One obvious step forward is for AI researchers to simply create databases where there is no possibility of copyright infringement — either because the material has been properly licensed or because it’s been created for the specific purpose of AI training. One such example is “The Stack” — a dataset for training AI designed to specifically avoid accusations of copyright infringement. It includes only code with the most permissive possible open-source licensing and offers developers an easy way to remove their data on request. Ryan Khurana, chief of staff at generative AI company Wombo, says most companies selling these services are aware of these differences.

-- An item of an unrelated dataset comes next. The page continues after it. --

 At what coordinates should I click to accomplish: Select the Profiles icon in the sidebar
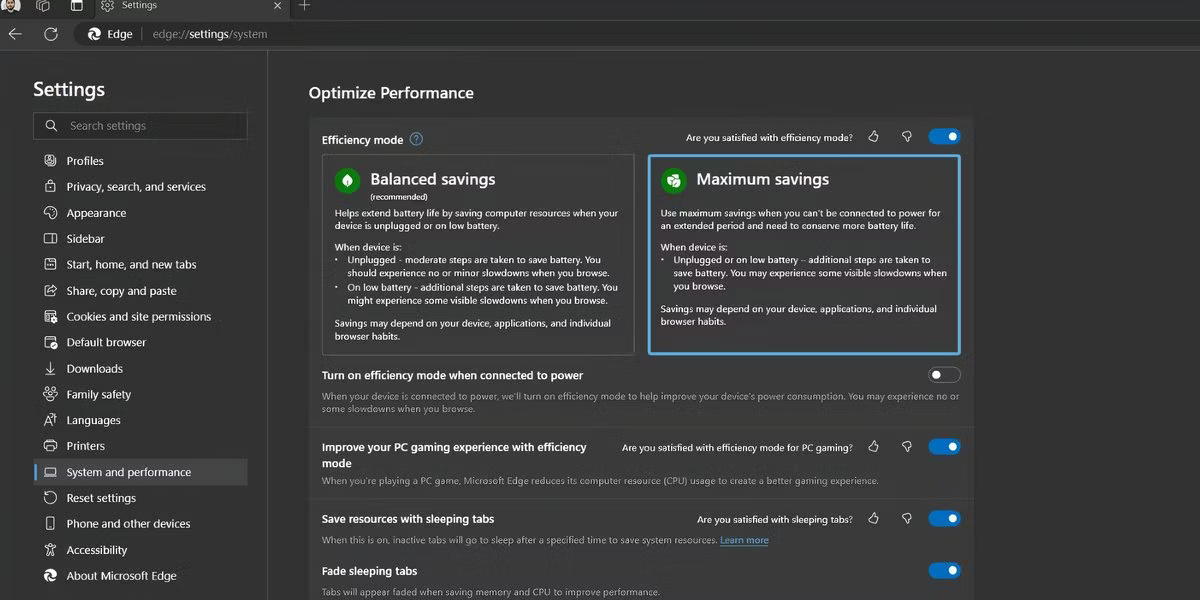[50, 160]
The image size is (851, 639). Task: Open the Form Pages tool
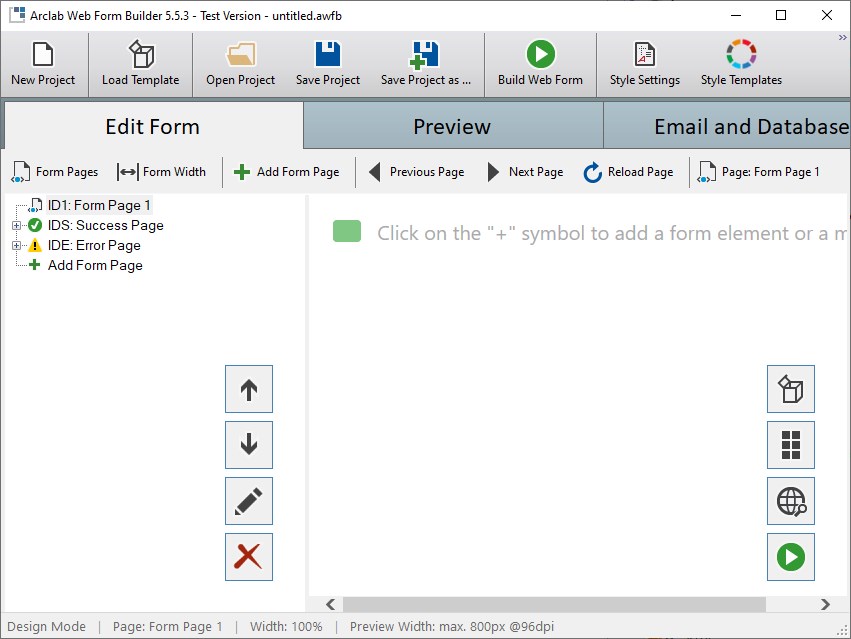click(x=55, y=171)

There is some nuance in this, of course, as the specificity of prompts varies substantially. Therefore, along the spectrum of fair use minimalism, some might believe that only with greater specificity in prompts should less leeway be given as to whether Output Works are infringing derivative works. Similarly, image diffusion GAIs analyze the correlation of pixel arrangements of images that are responses to search engine queries with the text queries that produced the results. After analyzing billions of data points, the image diffusion GAI can generate novel images from a user’s text prompt based on the calculated correlation with image outputs that one would expect to appear from a relevant Google search.

  • Consider that search engines have been providing search results based on copyrighted text for decades, including short summaries of the presented documents.
  • The current generation of flashy AI applications, ranging from GitHub Copilot to Stable Diffusion, raise fundamental issues with copyright law.
  • But the views that using copyrighted training data without some sort of recognition of the original creator is unfair, which many hold, may support arguments for other regulatory or technical approaches that would encourage attribution and pathways for distributing new revenue streams to creators.
  • In general, copyright law gives the exclusive right to copy works, among other exclusive rights, to the applicable copyright holder.
  • The AI platforms recover patterns and relationships, which they then use to create rules, and then make judgments and predictions, when responding to a prompt.

All this uncertainty presents a slew of challenges for companies that use generative AI. There are risks regarding infringement — direct or unintentional — in contracts that are silent on generative AI usage by their vendors and customers. If a business user is aware that training data might include unlicensed works or that an AI can generate unauthorized derivative works not covered by fair use, a business could be on the hook for willful infringement, which can include damages up to $150,000 for each instance of knowing use.